In practice, that has led to two measures.  First, States can make proof of identity demanding.  Use your driving licence?  Not surprisingly, that tends to discriminate against the poor and African-Americans.  More ingenious requirements can be used.  Closing polling places is a common tactic. Decisions to close, move or reduce voting locations are often made without much notice, restricting access by minority voters without personal or public transport. There are many reasons to close polling places other than discrimination, of course: financial issues are often quoted.  When Section 5 was in place, jurisdictions would have to demonstrate that saving money did not disenfranchise voters of color.  Now that protection for minority voters has gone.

Our Republican congressperson seems rather quiet.  Perhaps we should turn to the first Amendment: “Congress shall make no law respecting an establishment of religion, or prohibiting the free exercise thereof; or abridging the freedom of speech, or of the press; or the right of the people peaceably to assemble, and to petition the Government for a redress of grievances.”  Tell me, congressperson, how well does that apply to Muslims living legally in America, or Mexicans or other Hispanics here with permanent residency.  There’s more: Donald Trump would tell you it is immigrants that are the major source of crime in America.  However there is no empirical evidence that either legal or illegal immigration increases crime rate in the United States. [vi] Most studies have found lower crime rates among immigrants than among non-immigrants.

And finally, there is climate change.  The president’s first public statement about climate change came in the form of a tweet on a December Thursday evening in 2017. With a record breaking cold snap heading for the northeastern US, he repeated a joke he’s been making for years: “In the East, it could be the COLDEST New Year’s Eve on record. Perhaps we could use a little bit of that good old Global Warming that our Country, but not other countries, was going to pay TRILLIONS OF DOLLARS to protect against. Bundle up!”[vii]
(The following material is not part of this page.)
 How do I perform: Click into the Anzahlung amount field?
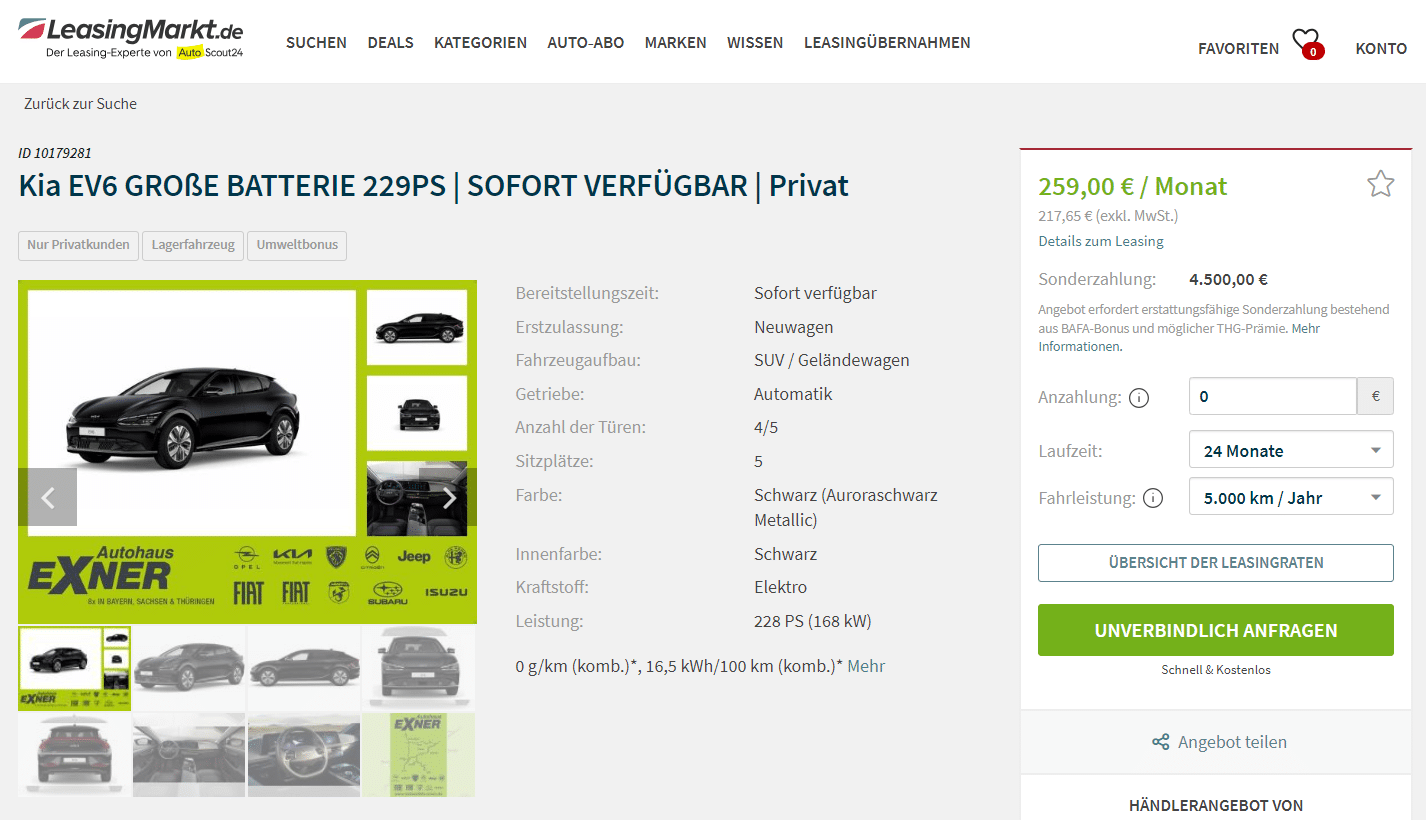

This tweet doesn’t say anything surprising about Trump’s views on climate change, which he has consistently said is a “hoax”.  In fact, he constantly uses the phrase “global warming” instead of “climate change.” There’s an important difference between the two: Global warming refers to the overall, average increase in atmospheric temperature and sea surface temperatures across the world, which is happening because of heat-trapping gases emitted by humans. Climate change refers to the many other weird things happening because of the increase in greenhouse gases. Climate change includes global warming; global warming is just one part of climate change. Deniers like Trumps continually argue scientists twist terminology in order to perpetuate their use of dishonest data; after all, ‘nobody really knows if climate change is happening’.  Trump uses “global warming” because he can’t make his “ha ha it’s cold” joke with “climate change”.[viii]

Disenfranchisement, denying rights, ignoring science: you can’t see these things, congressperson?  No?  Nor the many millions of voters who choose not to recognise what is happening around them.  Why not?  I can only conclude it must be the ties that blind.

 

[i] The National Party and the Liberal Party comprise the Coalition, the conservative side in Australian Politics

[ii] That was the case for the Equal Rights Amendment (ERA, which was intended to place into law the equality of men and women. It was sent to the states in March 1972, but it expired unratified in 1982.

[iii] Actually there is one more, which provides that the election of Senators is direct, not through the Electoral College.

[iv] Quoted by John Leo of US News and World Report in The Item, 19 August 1994, Opinion, page 6A

[v] From page 1 of ‘The Great Poll Closure’, a publication of the Leadership Conference Education Fund, November 2016.  Yes, that’s the date of the most recent Presidential election!

[vi] ‘Are immigrants more likely to commit crimes?’, Econofact. 14 February 2017.